> _What you are asked to do_: Print the records exactly as given.
--- Input Enclosed Below ---
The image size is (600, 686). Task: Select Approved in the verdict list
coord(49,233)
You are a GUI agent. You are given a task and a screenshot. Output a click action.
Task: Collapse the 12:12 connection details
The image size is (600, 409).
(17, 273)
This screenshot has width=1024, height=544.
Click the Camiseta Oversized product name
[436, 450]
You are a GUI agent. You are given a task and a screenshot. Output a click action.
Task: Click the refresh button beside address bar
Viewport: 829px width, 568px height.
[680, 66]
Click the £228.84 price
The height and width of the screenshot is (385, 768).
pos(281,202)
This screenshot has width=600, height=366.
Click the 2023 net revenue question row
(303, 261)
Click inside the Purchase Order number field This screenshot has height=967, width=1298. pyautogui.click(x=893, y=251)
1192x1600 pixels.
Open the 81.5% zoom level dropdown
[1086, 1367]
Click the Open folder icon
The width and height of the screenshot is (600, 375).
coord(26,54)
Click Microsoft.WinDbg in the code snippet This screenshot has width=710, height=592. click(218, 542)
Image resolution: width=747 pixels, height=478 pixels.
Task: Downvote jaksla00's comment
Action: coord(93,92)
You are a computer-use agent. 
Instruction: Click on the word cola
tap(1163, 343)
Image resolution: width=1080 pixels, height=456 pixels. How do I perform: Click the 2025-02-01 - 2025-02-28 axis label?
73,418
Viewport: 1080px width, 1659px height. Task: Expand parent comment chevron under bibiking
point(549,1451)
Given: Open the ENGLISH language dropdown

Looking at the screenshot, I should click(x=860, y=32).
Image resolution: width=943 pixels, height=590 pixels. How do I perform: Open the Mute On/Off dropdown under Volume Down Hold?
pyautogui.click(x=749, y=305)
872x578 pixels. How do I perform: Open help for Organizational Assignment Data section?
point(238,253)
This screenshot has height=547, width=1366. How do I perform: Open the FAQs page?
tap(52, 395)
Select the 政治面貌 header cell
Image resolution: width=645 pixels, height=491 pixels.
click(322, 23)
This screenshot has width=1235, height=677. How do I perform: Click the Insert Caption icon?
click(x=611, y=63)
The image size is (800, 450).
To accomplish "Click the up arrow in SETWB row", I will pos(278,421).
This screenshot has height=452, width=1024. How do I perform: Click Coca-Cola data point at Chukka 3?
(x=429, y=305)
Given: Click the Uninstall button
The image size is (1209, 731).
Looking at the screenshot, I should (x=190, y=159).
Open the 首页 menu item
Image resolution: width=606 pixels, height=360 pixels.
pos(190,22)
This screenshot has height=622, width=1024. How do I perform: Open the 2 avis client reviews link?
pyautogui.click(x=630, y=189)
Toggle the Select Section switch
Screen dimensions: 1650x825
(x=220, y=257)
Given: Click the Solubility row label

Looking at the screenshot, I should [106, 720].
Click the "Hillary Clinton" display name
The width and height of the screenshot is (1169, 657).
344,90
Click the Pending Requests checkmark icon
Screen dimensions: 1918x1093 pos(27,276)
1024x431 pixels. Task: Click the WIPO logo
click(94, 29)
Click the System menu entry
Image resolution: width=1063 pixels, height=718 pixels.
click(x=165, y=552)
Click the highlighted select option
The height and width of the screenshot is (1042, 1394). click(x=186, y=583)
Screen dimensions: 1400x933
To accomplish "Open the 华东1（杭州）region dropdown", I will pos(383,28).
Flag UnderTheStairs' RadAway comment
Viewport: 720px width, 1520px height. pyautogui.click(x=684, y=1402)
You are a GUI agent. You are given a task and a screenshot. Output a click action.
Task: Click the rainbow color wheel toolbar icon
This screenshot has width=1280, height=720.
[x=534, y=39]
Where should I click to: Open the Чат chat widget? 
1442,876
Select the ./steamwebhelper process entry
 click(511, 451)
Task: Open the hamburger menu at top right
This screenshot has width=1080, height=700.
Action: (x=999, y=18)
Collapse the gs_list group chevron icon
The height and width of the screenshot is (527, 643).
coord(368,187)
--- End of Enclosed Input ---
> _Task solution_:
The image size is (600, 686). Task: Select Approved in the verdict list
coord(49,233)
You are a GUI agent. You are given a task and a screenshot. Output a click action.
Task: Collapse the 12:12 connection details
The image size is (600, 409).
(17, 273)
This screenshot has width=1024, height=544.
Click the Camiseta Oversized product name
[436, 450]
You are a GUI agent. You are given a task and a screenshot. Output a click action.
Task: Click the refresh button beside address bar
Viewport: 829px width, 568px height.
[680, 66]
Click the £228.84 price
The height and width of the screenshot is (385, 768).
pos(281,202)
This screenshot has width=600, height=366.
Click the 2023 net revenue question row
(303, 261)
Click inside the Purchase Order number field This screenshot has height=967, width=1298. pyautogui.click(x=893, y=251)
1192x1600 pixels.
Open the 81.5% zoom level dropdown
[1086, 1367]
Click the Open folder icon
The width and height of the screenshot is (600, 375).
coord(26,54)
Click Microsoft.WinDbg in the code snippet This screenshot has width=710, height=592. click(218, 542)
Image resolution: width=747 pixels, height=478 pixels.
Task: Downvote jaksla00's comment
Action: coord(93,92)
You are a computer-use agent. 
Instruction: Click on the word cola
tap(1163, 343)
Image resolution: width=1080 pixels, height=456 pixels. How do I perform: Click the 2025-02-01 - 2025-02-28 axis label?
73,418
Viewport: 1080px width, 1659px height. Task: Expand parent comment chevron under bibiking
point(549,1451)
Given: Open the ENGLISH language dropdown

Looking at the screenshot, I should click(x=860, y=32).
Image resolution: width=943 pixels, height=590 pixels. How do I perform: Open the Mute On/Off dropdown under Volume Down Hold?
pyautogui.click(x=749, y=305)
872x578 pixels. How do I perform: Open help for Organizational Assignment Data section?
point(238,253)
This screenshot has height=547, width=1366. How do I perform: Open the FAQs page?
tap(52, 395)
Select the 政治面貌 header cell
Image resolution: width=645 pixels, height=491 pixels.
click(322, 23)
This screenshot has width=1235, height=677. How do I perform: Click the Insert Caption icon?
click(x=611, y=63)
The image size is (800, 450).
To accomplish "Click the up arrow in SETWB row", I will pos(278,421).
This screenshot has height=452, width=1024. How do I perform: Click Coca-Cola data point at Chukka 3?
(x=429, y=305)
Given: Click the Uninstall button
The image size is (1209, 731).
Looking at the screenshot, I should (x=190, y=159).
Open the 首页 menu item
Image resolution: width=606 pixels, height=360 pixels.
pos(190,22)
This screenshot has height=622, width=1024. How do I perform: Open the 2 avis client reviews link?
pyautogui.click(x=630, y=189)
Toggle the Select Section switch
Screen dimensions: 1650x825
(x=220, y=257)
Given: Click the Solubility row label

Looking at the screenshot, I should [106, 720].
Click the "Hillary Clinton" display name
The width and height of the screenshot is (1169, 657).
344,90
Click the Pending Requests checkmark icon
Screen dimensions: 1918x1093 pos(27,276)
1024x431 pixels. Task: Click the WIPO logo
click(94, 29)
Click the System menu entry
Image resolution: width=1063 pixels, height=718 pixels.
click(x=165, y=552)
Click the highlighted select option
The height and width of the screenshot is (1042, 1394). click(x=186, y=583)
Screen dimensions: 1400x933
To accomplish "Open the 华东1（杭州）region dropdown", I will pos(383,28).
Flag UnderTheStairs' RadAway comment
Viewport: 720px width, 1520px height. pyautogui.click(x=684, y=1402)
You are a GUI agent. You are given a task and a screenshot. Output a click action.
Task: Click the rainbow color wheel toolbar icon
This screenshot has width=1280, height=720.
[x=534, y=39]
Where should I click to: Open the Чат chat widget? 
1442,876
Select the ./steamwebhelper process entry
 click(511, 451)
Task: Open the hamburger menu at top right
This screenshot has width=1080, height=700.
Action: (x=999, y=18)
Collapse the gs_list group chevron icon
The height and width of the screenshot is (527, 643).
coord(368,187)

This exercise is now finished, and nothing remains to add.